> _Passage to read_:

+ + + + +

If you use ordinary brown sugar, _you're using processed white sugar_. Brown sugar is made by mixing white sugar with molasses.

BDL


----------



## Iceman (Jan 4, 2011)

_LOL._ Did I say that I used _"ordinary brown sugar"_?


----------



## boar_d_laze (Feb 13, 2008)

Ice wrote:


> _Did I say that I used "ordinary brown sugar"?_


No. You did not.

With that out of the way...

Brian wrote:


> _ My rumination is that the smoke was only on the meat, never in the sauce.  Maybe that is being pedantic... but after trying to "fake" smoked meat by spiking sauce with liquid smoke I realize that trying to infuse smoke into BBQ via the sauce is a waste of time._


For my own part, I agree. But most people are used to bottled commercial sauces with liquid smoke in them; that's what they expect from barbecue sauce; and it's not something I'm prepared to judge. I try to make people happy with my 'q, so I'll separate out some sauce and add smoke to it for anyone who wants that. The one thing I won't do is prep meat for indoor cooking with liquid smoke. That's not for religious reasons, but because it's so easy for me to smoke outside; there are so may good preps without smoke; and I struggle with getting the levels right.

You said a lot of other interesting things about Memphis barbecue and led me to believe that we share some common tastes, but you've spent a lot more time in and around Memphis than me and know the local joints. There's no substitute for that kind of knowledge, and certainly no substitute for the fun acquiring it either. Most of my contact is with people who cook Memphis style whom I know from comp or who cook professionally. For instance, Jay Bee's in Gardena is owned by a Neely (Interstate BBQ) sister.

One thing you didn't come right out and say was that Memphis barbecue is as well known for "dry" as it is for sauced barbecue. So, that's yet another thing. Sauced or dry, you've got to get the underlying rub right.

+ + + + +

> _Supplied data_:

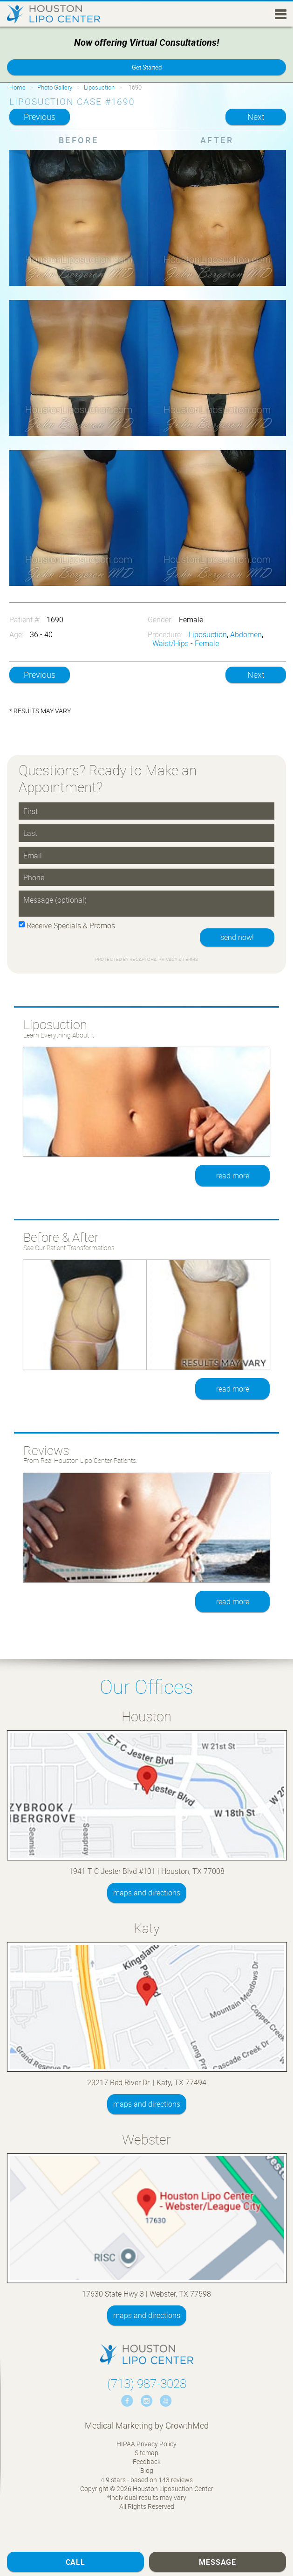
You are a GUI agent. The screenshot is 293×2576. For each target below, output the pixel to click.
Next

+ + + + +

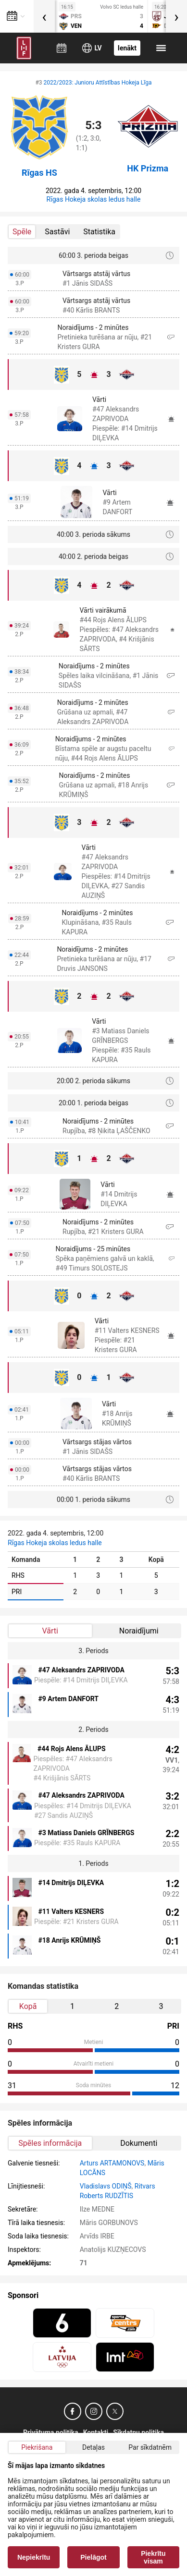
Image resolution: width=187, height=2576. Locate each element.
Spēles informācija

+ + + + +

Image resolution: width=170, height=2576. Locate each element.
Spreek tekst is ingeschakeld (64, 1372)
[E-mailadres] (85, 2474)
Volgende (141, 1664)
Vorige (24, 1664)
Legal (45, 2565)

+ + + + +

> _Objective 1_:
Answer each question from the forum thread on barbecue sauce and smoke.
(a) How is brown sugar made?
(b) What does boar_d_laze say he will not do with liquid smoke?
(c) Who owns Jay Bee's in Gardena?
> _Objective 2_: Extend the forum thread on barbecue sauce and smoke, picking up after its final sentence.

> _Final answer 1_:
(a) It is made by mixing white sugar with molasses.
(b) He will not prep meat for indoor cooking with liquid smoke.
(c) A Neely (Interstate BBQ) sister owns it.

> _Final answer 2_:
I still want to hear more from Spammar because I'd like to help him out doing whatever it is he wants to do, if I can.

BDL


----------



## duckfat (Aug 7, 2008)

BrianShaw said:


> My experience is that TN BBQ is more about the meat than the sauce.


I've always thought TN is a little dyslexic in this regard. They seem quite split between dry rub and vinegar/tomato sauce. Texas OTOH is all about the Meat.

+1 on the Corn Cake.

Dave


----------



## spammar (Jun 2, 2013)

okay lotsa people posted do this is gonna be a long one please bear with the spelling and other mistakes its 3 am and i havent slept in at least i have no idea almost 2 days or something

i must have insomnia 


boar_d_laze said:


> It seems like you want someone to take your ingredient list and write a complete recipe with amounts and techniques for you so you don't have to waste ingredients. If that's what you want, I can create a fairly mainstream Memphis style sauce for you which uses -- among other things -- adobo from canned chipotles, but it won't be your sauce, it will be mine. If you want more general information regarding techniques and ratios, I can do that too -- but it will still require a lot of trial and error on your part to get it right.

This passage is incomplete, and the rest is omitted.